Pipeline
This page documents the internal stages of tito-pdf as implemented in the tito-pdf script.
Goals:
- Describe the real pipeline stages implemented in the
tito-pdfscript. - Explain why each stage exists and what it outputs.
- Keep the output contract stable (explicit outputs are authoritative; no extra output folders).
High-level flow
tito-pdf converts one input document per invocation.
Conceptually:
- Validate input path and infer kind: PDF or DOCX.
- Resolve output mode:
- Explicit output mode (write only to the requested paths), or
- Convenience mode (derive
<stem>.md/<stem>.tables.md).
- Run pipeline stages.
- Write outputs atomically.
- Optionally write assets/metrics JSON.
PDF pipeline
1) Prepare PDF (prepare_pdf)
Purpose: create a working copy that is easier for downstream parsers.
Implementation:
- Requires
qpdfon PATH. - Runs
qpdf --decrypt input.pdf prepared.pdf. - If
qpdfis missing or the command fails: the run stops with an error.
Why qpdf exists in the pipeline:
- Some PDFs are encrypted or have structural quirks.
- Normalization improves the chance that PyMuPDF and table extractors can read the file reliably.
2) OCR (ocr_pdf)
Purpose: improve extraction quality for scanned PDFs or PDFs with a bad text layer.
Tool: ocrmypdf (Python package + CLI) + tesseract (system tool).
Behavior:
- If
ocrmypdfis available,tito-pdfruns it. - Default OCR behavior is conservative:
- It uses
ocrmypdf --skip-textso that text-based PDFs are not rewritten unnecessarily.
- It uses
- Forced OCR uses
ocrmypdf --force-ocr.
Invocation details:
- It prefers the
ocrmypdfCLI entrypoint. - If the entrypoint is not on PATH but the Python package is installed, it falls back to
python -m ocrmypdf. - It passes
--quietand--output-type pdfto keep output stable.
Failure mode:
- If OCR fails,
tito-pdfprints a warning and continues using the non-OCR PDF.
See: OCR.
3) Layout-aware text extraction (extract_lines_layout)
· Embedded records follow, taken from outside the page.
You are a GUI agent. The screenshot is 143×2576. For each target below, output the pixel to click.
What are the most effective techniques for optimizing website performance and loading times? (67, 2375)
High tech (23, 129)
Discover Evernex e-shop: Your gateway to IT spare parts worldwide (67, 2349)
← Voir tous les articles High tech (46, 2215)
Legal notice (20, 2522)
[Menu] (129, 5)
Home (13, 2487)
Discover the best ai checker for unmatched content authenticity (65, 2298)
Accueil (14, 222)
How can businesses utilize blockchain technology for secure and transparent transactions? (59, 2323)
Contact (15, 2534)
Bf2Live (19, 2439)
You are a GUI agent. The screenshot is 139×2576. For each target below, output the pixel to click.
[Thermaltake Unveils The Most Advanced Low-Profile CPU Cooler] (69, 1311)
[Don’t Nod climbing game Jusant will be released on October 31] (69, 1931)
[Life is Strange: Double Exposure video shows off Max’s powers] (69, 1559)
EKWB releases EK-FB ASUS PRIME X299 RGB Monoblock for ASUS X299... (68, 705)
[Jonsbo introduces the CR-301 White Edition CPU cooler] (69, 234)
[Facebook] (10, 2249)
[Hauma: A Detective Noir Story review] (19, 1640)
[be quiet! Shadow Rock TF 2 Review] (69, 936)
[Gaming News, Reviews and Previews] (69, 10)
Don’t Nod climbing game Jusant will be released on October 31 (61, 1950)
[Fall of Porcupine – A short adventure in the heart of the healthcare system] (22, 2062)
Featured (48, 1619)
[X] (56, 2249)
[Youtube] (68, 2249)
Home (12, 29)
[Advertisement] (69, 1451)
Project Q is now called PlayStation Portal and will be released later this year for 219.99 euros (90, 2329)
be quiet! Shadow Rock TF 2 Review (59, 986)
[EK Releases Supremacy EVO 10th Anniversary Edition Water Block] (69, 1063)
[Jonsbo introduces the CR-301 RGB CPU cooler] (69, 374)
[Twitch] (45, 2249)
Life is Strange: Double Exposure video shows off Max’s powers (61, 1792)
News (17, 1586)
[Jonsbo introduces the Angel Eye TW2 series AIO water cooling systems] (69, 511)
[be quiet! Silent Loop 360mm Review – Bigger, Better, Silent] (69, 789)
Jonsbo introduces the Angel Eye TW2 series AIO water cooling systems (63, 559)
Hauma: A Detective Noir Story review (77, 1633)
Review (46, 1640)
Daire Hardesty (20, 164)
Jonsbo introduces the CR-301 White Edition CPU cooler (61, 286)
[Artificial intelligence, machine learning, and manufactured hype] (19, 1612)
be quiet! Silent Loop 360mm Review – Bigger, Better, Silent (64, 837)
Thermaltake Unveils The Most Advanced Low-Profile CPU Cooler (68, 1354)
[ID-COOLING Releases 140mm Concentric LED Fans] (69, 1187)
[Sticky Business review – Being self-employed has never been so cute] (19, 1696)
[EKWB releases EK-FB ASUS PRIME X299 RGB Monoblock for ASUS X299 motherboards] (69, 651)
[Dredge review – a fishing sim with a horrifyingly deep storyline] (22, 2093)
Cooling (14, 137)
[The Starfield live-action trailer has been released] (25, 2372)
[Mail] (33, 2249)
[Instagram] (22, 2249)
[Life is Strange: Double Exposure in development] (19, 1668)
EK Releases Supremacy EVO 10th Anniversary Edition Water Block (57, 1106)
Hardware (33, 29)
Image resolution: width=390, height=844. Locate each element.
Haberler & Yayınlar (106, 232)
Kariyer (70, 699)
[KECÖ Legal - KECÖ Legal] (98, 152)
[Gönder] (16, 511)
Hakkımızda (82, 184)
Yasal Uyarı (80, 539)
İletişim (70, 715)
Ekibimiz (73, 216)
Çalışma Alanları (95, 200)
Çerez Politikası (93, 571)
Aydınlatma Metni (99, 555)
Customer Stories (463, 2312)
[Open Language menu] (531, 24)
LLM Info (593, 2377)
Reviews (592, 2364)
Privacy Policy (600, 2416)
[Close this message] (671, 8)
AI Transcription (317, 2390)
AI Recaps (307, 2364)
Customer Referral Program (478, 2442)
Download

Purpose: get text with position and font metadata so we can make better Markdown than “just text”.
Implementation details:
- The extraction walks pages and calls
page.get_text("dict"). - Lines are later sorted in reading order by
(page, y0, x0). --max-pages Nlimits how many pages are processed in this stage.
Tool: PyMuPDF (fitz).
What we extract:
- Per line, we record:
- page number
- normalized text
- font size (median of span sizes)
- bounding box (
x0,y0,x1,y1) - page width/height
- bold heuristic (font name contains “bold”)
4) Header/footer dropping (drop_repeated_headers_footers)
Purpose: remove repeated page furniture that would pollute the Markdown.
Heuristic:
- If the document has < 3 pages, we only drop page numbers.
- Otherwise we count short strings that appear near the top/bottom of pages.
- Anything that appears on ~60% of pages is treated as a header/footer and removed.
5) Markdown reconstruction (lines_to_markdown)
Purpose: convert positioned lines into best-effort Markdown.
Key heuristics:
- Infer a “body font size” from the mode of typical line sizes.
- Headings:
- Larger font sizes become
#,##,###. - OCR/uniform-font fallbacks: bold lines, centered uppercase, or numbered headings.
- Larger font sizes become
- Lists:
- bullets
- * •and numbered lists like1)/1.are normalized.
- bullets
- Paragraph joining:
- lines are joined until a large vertical gap implies a new paragraph.
- basic hyphenation repair joins
foo-+bar=>foobar.
6) Plaintext export (lines_to_text)
Purpose: provide a raw, non-Markdown text stream for downstream tools.
Compared to Markdown:
- No headings, no list normalization.
- Still uses paragraph joining and hyphenation repair.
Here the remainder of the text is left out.